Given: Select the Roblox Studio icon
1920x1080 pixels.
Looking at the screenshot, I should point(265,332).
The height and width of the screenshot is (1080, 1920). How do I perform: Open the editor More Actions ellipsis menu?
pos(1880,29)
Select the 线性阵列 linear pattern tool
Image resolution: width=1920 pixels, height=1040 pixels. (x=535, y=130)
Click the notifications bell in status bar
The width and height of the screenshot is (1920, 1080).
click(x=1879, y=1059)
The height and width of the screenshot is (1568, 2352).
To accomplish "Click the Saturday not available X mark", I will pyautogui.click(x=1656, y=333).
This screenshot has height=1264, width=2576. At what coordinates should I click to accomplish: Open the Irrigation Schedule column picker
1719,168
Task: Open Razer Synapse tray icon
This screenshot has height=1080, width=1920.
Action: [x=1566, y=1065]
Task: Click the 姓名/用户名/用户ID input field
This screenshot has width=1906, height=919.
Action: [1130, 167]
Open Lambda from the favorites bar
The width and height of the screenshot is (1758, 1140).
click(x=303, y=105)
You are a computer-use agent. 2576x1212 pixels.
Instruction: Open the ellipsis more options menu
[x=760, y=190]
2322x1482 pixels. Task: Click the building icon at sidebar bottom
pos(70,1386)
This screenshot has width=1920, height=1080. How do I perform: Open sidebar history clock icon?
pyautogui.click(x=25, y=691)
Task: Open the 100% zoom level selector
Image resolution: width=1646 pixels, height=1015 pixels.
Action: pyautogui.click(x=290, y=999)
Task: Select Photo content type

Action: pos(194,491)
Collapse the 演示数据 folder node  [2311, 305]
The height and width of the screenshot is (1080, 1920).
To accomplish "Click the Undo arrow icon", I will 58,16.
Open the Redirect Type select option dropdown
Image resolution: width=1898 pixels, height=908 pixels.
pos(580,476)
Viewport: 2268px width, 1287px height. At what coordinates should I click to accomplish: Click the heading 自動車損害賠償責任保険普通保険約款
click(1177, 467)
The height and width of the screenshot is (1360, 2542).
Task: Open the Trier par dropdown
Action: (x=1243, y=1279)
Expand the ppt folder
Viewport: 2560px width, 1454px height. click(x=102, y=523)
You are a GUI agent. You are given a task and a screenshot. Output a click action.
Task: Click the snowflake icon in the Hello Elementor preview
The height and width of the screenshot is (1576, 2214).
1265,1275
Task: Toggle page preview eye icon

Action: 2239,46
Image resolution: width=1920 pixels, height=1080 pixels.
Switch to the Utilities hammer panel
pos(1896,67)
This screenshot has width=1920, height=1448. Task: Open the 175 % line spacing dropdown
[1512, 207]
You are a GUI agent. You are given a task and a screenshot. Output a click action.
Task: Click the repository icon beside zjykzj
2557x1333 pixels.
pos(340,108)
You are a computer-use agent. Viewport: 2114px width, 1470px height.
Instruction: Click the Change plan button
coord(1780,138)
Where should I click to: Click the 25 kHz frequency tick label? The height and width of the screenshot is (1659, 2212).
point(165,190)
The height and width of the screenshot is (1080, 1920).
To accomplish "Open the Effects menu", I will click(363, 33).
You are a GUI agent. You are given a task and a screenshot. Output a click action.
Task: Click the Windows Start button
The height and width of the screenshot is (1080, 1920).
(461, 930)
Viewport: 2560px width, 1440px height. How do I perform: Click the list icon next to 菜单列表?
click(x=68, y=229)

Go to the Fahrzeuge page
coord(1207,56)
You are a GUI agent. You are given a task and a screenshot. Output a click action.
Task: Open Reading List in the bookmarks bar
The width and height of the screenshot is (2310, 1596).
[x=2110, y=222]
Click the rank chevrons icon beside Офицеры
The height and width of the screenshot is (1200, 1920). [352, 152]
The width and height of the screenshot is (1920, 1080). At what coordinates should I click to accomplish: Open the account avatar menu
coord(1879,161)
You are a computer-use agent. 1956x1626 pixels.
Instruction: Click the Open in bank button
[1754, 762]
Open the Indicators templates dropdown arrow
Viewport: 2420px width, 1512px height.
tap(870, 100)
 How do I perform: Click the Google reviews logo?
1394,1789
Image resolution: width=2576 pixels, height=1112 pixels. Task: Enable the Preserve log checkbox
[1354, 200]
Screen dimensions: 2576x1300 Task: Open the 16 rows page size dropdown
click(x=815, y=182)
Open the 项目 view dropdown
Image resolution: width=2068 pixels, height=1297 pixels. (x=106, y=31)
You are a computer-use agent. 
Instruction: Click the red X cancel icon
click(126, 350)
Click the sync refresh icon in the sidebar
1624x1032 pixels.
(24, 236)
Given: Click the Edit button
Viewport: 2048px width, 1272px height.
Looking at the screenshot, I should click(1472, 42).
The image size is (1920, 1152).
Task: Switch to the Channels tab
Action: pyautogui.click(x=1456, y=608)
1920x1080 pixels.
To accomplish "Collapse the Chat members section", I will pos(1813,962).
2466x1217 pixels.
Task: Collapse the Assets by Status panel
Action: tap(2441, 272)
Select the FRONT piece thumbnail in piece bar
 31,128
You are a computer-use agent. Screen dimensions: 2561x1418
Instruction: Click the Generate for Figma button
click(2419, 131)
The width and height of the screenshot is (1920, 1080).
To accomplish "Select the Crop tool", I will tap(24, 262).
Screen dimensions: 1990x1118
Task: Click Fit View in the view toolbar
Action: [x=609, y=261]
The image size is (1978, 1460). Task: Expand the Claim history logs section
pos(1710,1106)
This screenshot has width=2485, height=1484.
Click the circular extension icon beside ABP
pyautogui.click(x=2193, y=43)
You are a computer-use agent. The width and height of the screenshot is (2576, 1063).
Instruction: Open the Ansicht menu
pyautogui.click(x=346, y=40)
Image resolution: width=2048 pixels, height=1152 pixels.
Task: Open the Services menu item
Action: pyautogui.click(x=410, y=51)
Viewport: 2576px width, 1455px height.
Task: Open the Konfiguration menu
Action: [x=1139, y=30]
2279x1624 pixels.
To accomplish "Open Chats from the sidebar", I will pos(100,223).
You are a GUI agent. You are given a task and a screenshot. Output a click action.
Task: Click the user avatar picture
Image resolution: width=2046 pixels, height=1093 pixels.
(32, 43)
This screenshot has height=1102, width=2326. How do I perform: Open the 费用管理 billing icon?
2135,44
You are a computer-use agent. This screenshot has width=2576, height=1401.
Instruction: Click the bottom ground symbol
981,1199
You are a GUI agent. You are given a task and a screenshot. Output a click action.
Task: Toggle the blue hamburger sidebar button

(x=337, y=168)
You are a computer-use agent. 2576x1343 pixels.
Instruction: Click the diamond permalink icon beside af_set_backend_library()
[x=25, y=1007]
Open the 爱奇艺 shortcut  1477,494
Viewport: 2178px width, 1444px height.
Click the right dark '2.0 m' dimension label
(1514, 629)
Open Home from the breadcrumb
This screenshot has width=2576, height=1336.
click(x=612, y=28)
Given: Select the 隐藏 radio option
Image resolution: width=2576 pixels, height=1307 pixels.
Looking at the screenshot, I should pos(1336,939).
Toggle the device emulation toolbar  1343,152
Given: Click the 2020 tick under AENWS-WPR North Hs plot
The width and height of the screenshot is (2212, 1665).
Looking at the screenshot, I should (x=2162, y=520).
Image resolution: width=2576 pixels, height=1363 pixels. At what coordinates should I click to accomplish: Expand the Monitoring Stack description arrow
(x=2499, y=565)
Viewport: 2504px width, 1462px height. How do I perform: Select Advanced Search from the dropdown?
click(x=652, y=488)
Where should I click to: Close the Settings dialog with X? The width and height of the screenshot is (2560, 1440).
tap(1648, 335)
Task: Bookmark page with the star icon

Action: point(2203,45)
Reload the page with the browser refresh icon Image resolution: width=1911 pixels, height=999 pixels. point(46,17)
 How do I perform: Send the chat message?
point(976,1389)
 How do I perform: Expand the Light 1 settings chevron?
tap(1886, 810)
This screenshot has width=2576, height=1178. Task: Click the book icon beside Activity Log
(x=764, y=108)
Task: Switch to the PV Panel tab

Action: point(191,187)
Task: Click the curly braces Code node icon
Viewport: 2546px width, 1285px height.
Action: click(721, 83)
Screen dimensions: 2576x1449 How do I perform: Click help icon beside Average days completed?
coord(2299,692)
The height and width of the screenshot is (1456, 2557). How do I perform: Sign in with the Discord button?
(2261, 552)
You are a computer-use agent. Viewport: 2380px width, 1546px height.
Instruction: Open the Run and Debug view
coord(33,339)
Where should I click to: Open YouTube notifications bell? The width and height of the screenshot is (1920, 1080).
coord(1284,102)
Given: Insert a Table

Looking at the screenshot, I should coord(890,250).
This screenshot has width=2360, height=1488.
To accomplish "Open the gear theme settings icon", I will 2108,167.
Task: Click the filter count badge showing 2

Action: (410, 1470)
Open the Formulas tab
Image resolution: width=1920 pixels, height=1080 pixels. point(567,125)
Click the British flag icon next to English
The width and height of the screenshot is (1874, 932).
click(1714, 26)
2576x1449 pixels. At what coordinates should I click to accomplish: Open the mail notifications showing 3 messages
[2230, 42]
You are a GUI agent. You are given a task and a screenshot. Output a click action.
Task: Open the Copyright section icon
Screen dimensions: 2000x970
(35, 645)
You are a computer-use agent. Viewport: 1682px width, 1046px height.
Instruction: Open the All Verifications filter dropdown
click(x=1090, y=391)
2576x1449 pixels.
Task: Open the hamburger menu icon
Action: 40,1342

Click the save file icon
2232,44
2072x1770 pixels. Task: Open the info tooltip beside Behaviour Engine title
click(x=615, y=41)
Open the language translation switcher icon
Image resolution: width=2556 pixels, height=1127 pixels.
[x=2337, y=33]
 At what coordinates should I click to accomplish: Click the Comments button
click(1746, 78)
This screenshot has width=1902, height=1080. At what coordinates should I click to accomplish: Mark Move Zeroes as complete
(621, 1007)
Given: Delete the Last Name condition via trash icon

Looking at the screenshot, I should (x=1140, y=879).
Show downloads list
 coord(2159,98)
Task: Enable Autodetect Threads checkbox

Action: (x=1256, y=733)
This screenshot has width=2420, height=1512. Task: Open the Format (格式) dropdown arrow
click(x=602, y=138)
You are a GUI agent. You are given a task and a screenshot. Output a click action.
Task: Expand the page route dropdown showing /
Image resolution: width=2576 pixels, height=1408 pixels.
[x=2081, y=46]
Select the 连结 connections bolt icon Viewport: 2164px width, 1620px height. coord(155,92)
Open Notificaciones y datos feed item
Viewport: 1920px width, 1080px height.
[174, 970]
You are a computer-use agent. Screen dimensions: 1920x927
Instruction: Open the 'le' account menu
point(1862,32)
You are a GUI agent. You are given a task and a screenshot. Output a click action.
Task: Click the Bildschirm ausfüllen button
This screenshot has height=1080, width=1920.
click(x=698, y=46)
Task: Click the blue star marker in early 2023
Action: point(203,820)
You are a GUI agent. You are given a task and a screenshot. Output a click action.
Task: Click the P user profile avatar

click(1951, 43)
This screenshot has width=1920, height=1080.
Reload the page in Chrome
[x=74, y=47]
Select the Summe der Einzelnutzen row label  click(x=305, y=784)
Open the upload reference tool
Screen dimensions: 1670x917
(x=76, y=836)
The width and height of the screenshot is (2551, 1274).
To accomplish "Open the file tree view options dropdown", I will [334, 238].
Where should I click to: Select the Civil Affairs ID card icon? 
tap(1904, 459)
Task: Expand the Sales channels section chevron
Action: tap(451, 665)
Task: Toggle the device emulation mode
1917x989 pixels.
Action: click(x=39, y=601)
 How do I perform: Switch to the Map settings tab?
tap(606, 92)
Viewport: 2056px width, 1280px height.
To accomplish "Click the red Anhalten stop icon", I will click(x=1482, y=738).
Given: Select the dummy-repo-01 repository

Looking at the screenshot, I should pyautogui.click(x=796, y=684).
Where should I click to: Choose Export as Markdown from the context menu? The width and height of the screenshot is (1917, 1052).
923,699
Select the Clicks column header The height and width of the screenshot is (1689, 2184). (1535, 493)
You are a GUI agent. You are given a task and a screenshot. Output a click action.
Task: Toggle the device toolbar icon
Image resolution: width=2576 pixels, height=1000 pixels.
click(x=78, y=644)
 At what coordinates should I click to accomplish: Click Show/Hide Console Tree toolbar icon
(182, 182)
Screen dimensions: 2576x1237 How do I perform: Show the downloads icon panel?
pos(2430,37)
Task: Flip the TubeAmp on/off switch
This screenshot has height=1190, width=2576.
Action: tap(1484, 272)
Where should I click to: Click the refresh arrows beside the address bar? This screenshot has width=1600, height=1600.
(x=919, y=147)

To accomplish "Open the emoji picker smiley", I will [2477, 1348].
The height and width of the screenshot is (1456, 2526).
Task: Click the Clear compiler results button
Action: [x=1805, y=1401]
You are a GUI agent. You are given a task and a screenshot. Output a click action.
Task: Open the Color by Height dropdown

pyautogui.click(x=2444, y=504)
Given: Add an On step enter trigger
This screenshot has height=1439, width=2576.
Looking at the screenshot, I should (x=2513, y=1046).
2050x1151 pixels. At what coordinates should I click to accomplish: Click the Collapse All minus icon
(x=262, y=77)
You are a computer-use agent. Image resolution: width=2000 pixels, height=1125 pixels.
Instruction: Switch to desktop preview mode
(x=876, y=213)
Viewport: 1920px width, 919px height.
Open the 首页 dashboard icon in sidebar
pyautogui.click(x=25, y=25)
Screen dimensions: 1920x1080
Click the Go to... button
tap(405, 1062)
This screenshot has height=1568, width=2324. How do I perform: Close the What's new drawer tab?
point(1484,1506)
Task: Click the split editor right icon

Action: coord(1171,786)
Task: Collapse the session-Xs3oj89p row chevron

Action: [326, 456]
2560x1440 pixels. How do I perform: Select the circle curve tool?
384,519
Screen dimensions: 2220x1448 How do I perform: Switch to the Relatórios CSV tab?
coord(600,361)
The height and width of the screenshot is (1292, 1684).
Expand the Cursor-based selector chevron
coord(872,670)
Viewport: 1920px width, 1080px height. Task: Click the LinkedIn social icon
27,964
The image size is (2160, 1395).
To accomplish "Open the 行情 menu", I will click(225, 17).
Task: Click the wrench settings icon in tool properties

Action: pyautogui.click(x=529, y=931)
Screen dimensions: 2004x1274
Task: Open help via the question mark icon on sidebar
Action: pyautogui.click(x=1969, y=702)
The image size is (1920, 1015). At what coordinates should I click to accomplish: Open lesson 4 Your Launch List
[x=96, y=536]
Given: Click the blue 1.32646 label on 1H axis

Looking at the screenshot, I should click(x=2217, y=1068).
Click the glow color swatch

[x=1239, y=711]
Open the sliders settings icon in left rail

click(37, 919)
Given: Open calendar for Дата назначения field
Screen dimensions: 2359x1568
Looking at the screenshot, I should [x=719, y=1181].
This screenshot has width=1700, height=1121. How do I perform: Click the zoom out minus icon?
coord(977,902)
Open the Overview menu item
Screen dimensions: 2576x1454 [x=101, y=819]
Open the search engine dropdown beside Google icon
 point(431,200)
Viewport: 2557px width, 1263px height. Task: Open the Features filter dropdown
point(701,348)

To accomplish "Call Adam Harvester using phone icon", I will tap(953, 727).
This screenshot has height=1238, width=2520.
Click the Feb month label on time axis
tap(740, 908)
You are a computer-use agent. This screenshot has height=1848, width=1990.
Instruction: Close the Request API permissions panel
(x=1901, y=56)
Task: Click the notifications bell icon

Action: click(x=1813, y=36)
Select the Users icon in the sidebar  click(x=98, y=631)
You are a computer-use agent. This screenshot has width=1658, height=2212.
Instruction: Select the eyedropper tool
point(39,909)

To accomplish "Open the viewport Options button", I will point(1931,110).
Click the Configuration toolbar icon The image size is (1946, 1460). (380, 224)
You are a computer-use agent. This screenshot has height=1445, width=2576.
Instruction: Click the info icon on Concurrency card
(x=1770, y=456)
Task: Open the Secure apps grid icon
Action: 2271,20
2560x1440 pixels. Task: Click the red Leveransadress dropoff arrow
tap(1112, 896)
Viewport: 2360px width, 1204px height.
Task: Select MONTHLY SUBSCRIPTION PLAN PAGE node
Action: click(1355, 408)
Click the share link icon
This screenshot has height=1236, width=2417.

+ + +

Transcribe the lines above between the line holding "This screenshot has width=2576, height=1336." and the line holding "Toggle the device emulation toolbar", inclusive, exactly as they stand and with nothing added.

ANSWER TO THIS EXERCISE →
This screenshot has width=2576, height=1336.
click(x=612, y=28)
Given: Select the 隐藏 radio option
Image resolution: width=2576 pixels, height=1307 pixels.
Looking at the screenshot, I should pos(1336,939).
Toggle the device emulation toolbar  1343,152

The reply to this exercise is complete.